When I started in early spring I needed fleece-lined poetry reading trousers; now the May moments heading out to the duvet hut at 6AM are some of my favourite of the day. I record for an hour and a half, trying to avoid tubes, recycling trucks and too much birdsong, then edit and prepare the posts for another two hours or so. I do three takes of each poem, and get happier with them as I go – but when I start editing, I invariably find the third take is too ‘performed’ and end up going back to take one or two.

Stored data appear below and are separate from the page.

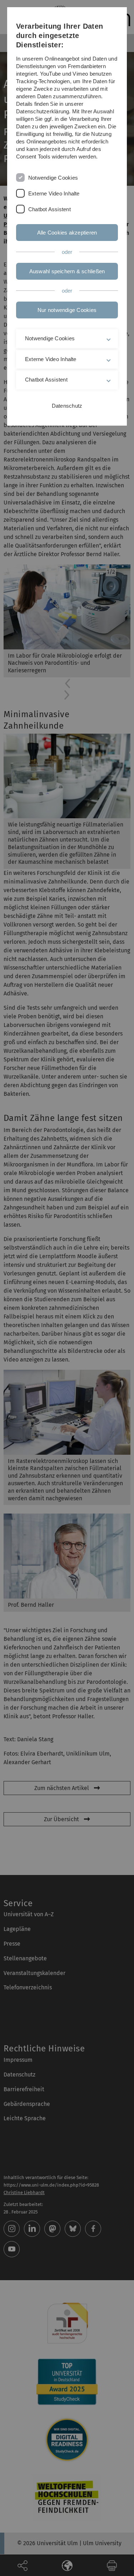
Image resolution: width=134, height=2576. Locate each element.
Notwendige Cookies (53, 178)
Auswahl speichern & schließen (67, 271)
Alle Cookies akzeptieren (67, 232)
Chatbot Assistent (49, 209)
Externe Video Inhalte (54, 193)
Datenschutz (67, 406)
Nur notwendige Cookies (67, 310)
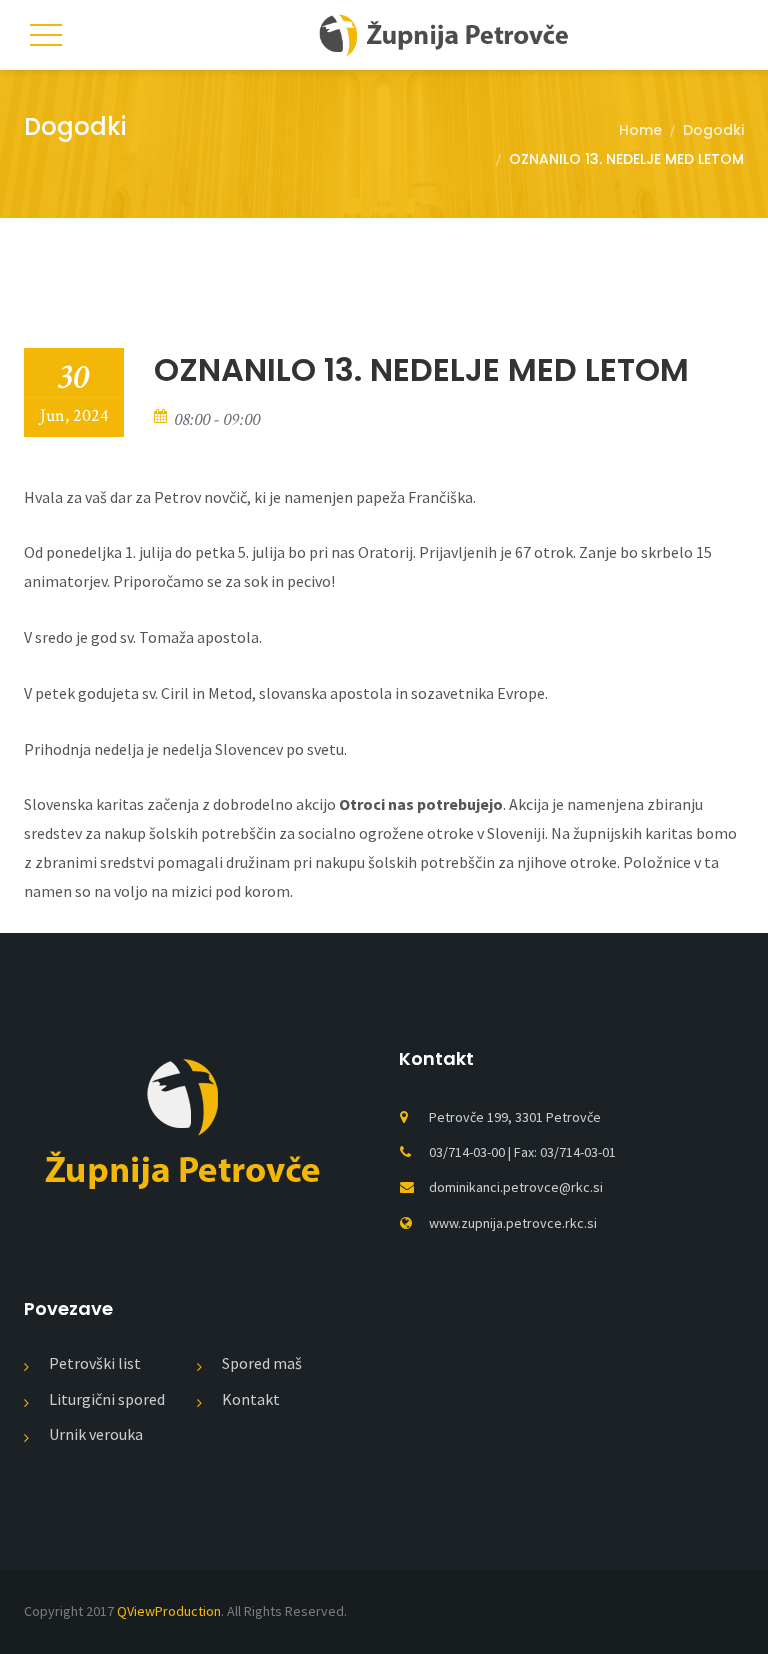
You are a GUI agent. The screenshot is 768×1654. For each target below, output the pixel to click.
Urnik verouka (96, 1434)
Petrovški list (95, 1363)
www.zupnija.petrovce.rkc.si (513, 1223)
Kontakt (251, 1399)
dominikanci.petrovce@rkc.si (516, 1187)
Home (640, 130)
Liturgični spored (107, 1399)
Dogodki (713, 130)
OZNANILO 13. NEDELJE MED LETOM (421, 370)
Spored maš (262, 1363)
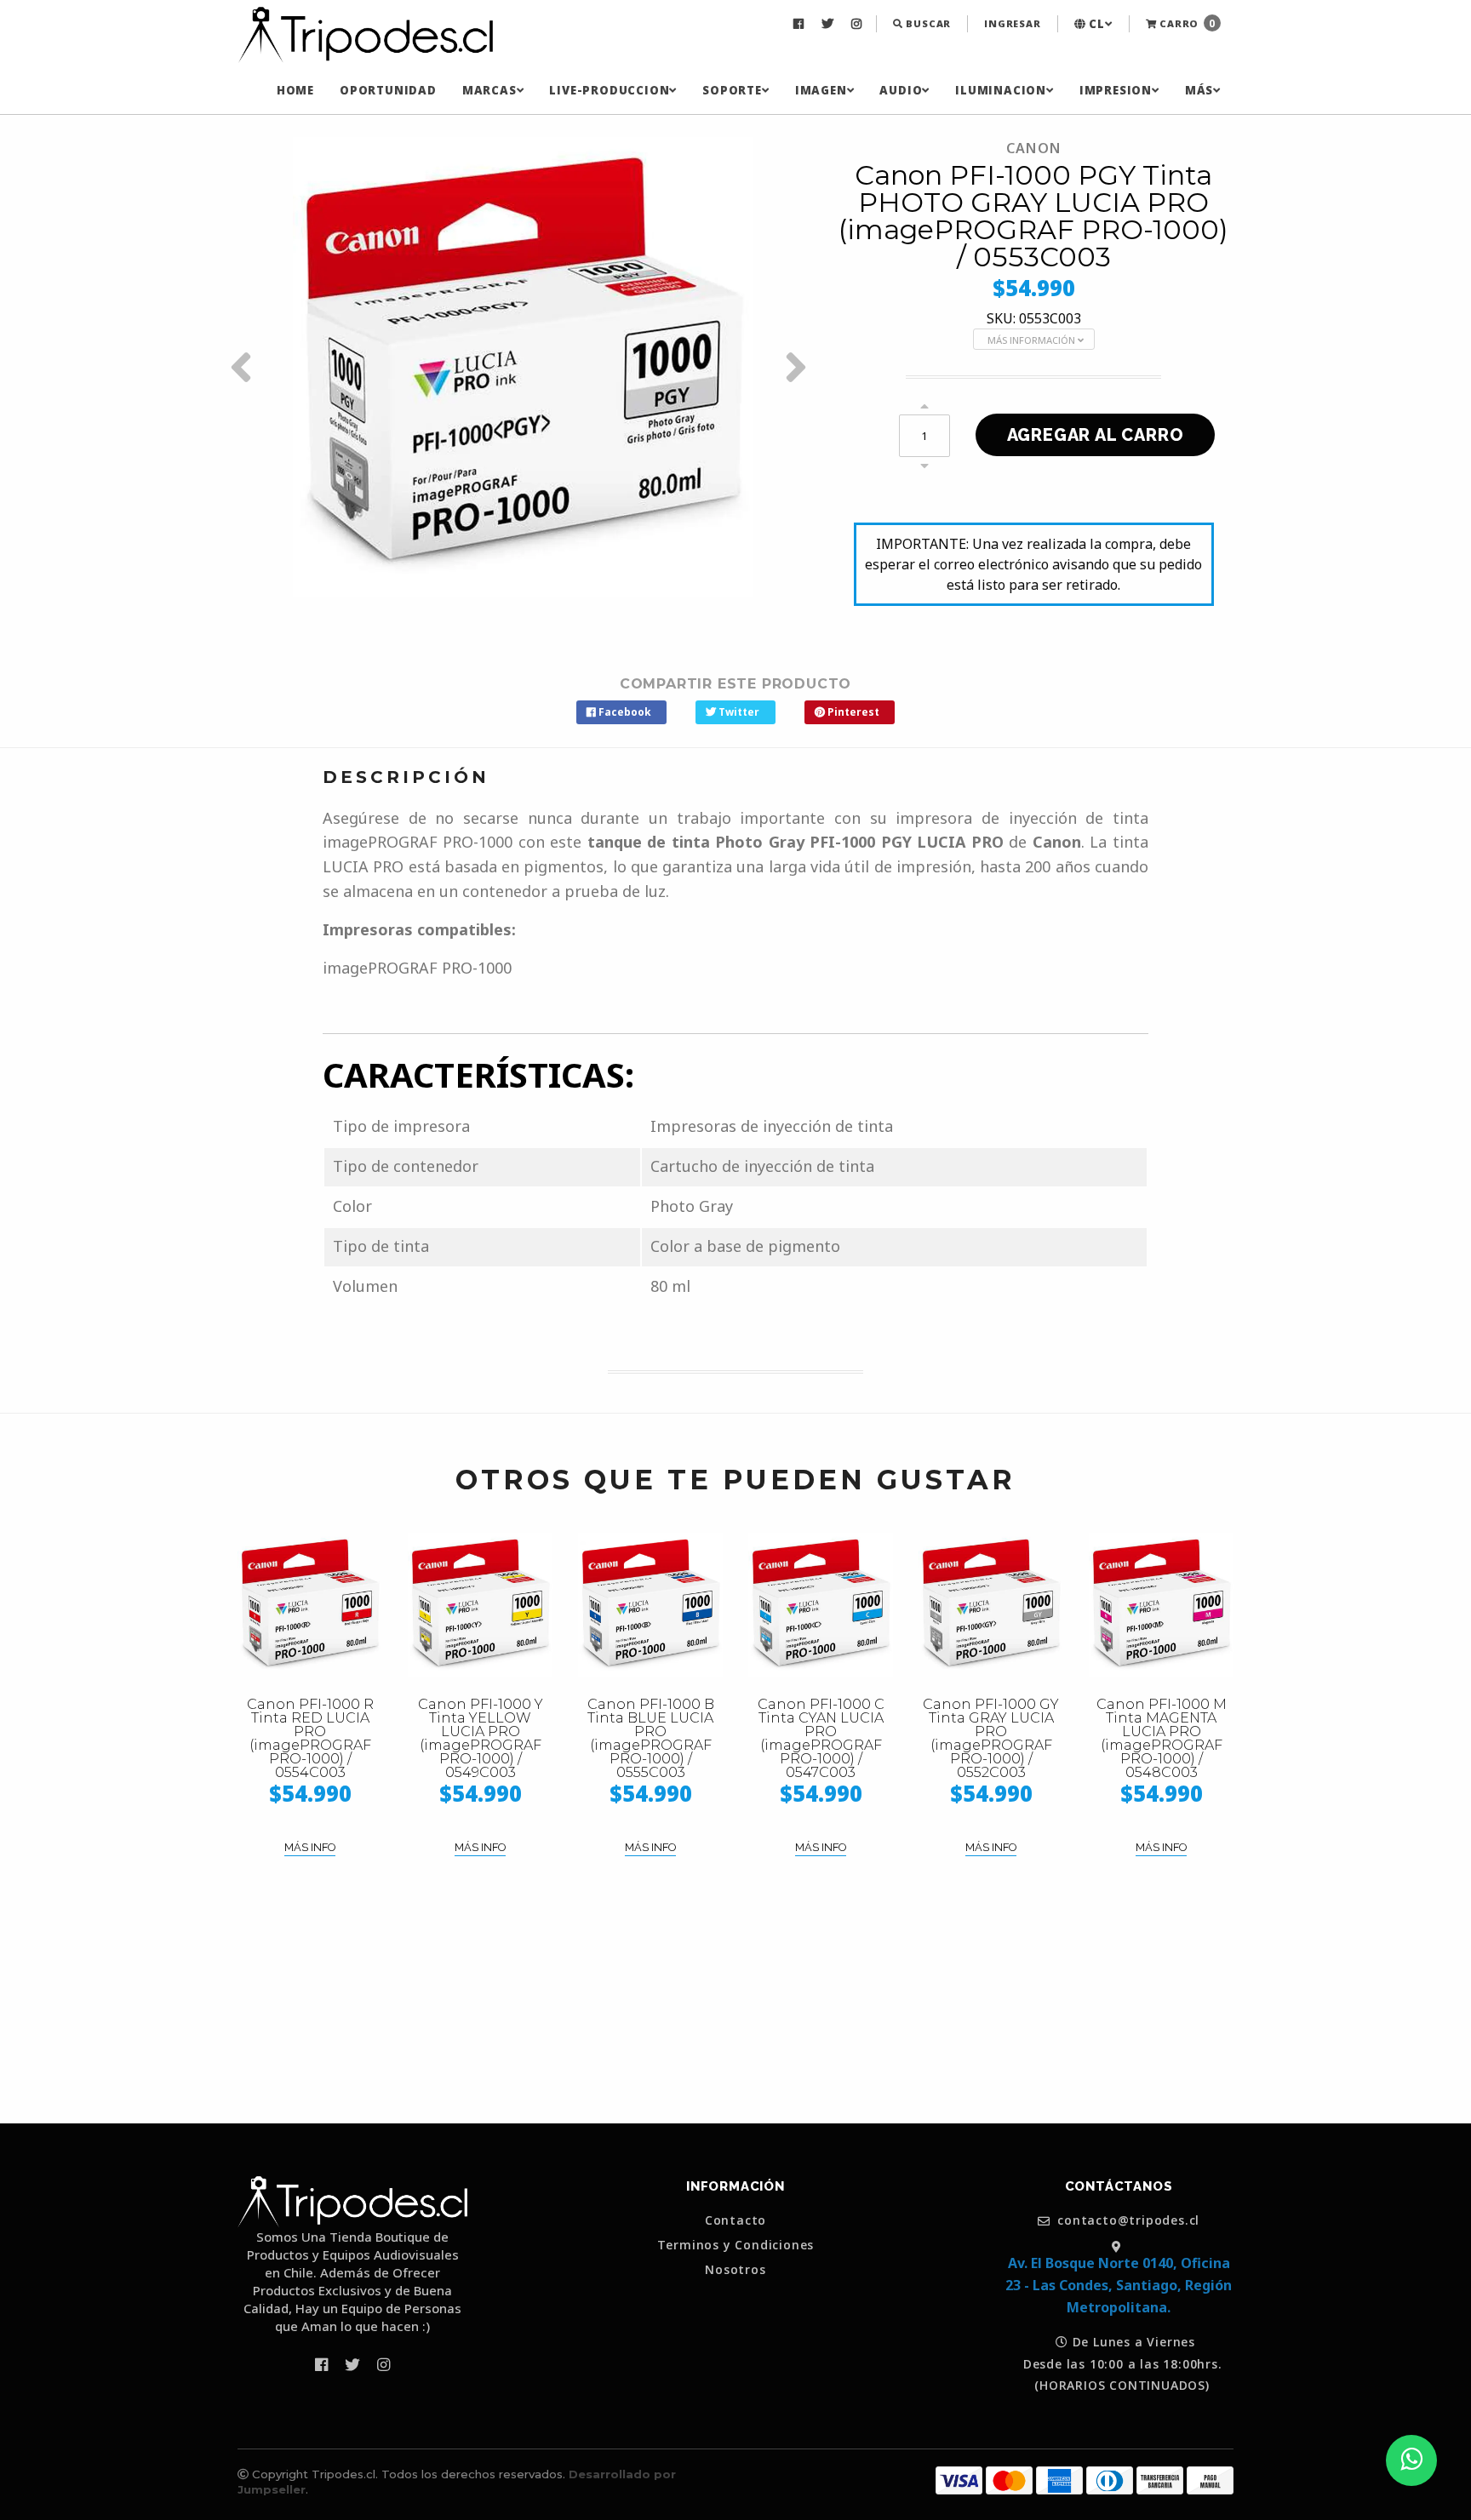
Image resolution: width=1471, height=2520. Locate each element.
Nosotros (735, 2270)
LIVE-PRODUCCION (609, 90)
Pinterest (852, 712)
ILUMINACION (1000, 90)
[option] (523, 367)
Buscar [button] (927, 23)
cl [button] (1094, 23)
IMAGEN (821, 90)
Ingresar (1012, 23)
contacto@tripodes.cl (1127, 2220)
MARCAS (489, 90)
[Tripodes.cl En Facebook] (801, 24)
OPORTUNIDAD (388, 90)
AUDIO (900, 90)
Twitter (737, 712)
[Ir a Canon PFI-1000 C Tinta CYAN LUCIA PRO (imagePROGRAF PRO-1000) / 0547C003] (820, 1605)
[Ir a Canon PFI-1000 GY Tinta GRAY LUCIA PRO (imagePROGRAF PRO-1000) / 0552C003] (991, 1605)
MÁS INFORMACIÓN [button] (1032, 340)
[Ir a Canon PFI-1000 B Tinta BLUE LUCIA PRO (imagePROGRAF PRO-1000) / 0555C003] (650, 1605)
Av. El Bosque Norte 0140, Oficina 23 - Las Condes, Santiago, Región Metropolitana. (1118, 2285)
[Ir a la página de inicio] (365, 36)
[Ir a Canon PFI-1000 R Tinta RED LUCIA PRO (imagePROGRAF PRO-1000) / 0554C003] (310, 1605)
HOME (295, 90)
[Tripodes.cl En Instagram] (858, 24)
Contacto (735, 2220)
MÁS (1199, 90)
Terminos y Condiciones (736, 2245)
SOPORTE (732, 90)
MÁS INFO (309, 1847)
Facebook (623, 712)
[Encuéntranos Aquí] (1118, 2246)
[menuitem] (801, 24)
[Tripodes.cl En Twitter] (829, 24)
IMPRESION (1115, 90)
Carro (1186, 23)
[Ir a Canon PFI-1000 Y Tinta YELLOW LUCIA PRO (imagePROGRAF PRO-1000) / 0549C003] (480, 1605)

The project throws up its own patterns. Love poems on Mondays, a long narrative poem for children every Saturday, and when someone asked for the words to Kate Bush’s Cloudbusting, doing a song lyric every Sunday became a thing. It can get quite eclectic – last Sunday we had PG Wodehouse read by me, Benjamin Zephaniah read by Paterson Joseph and The Prodigy’s lyrics to Firestarter, which are fourteen lines long, read as an old-style Shakespearean sonnet (me again). I’ve tried to contact all the living poets I read, and those who’ve come back have all been super-supportive, most saying “Take your pick”, some “You can read one”, but none saying they’d rather I didn’t try. No money is changing hands, so the commercial value of the project is zero; later I may ask for donations to the NCA.


[Kate Bush in the music video for Cloudbusting]

I post three or four readings a day (except on Shakespeare’s birthday, when we did seven sonnets, read by Eddie Redmayne, Juliet Stevenson, Adjoa Andoh, Emma Fielding, Kobna Holdbrook Smith, my Dad and me). They seem to be having a good effect – many people have written saying that listening has become part of their day, and others that it makes them feel less alone or has really turned them on to poetry. I’m very pleased with the response.

I think of it now as a poetry jukebox. Some floor-fillers, some rarities, the odd surprising B-side. After judging the Forward Prize a few years ago, I felt slightly slim-volumed-out. This has really recharged my batteries.

Six weeks from the start of the project, on a day reading William Blake. William Stafford and U A Fanthorpe, we hit 100 000 listens. Go on, add one.


Samuel West ©Bruce Chatterton

Samuel West is an actor, a director and Chair of National Campaign for the Arts. He set up Pandemic Poems in response to the 2020 Coronavirus crisis.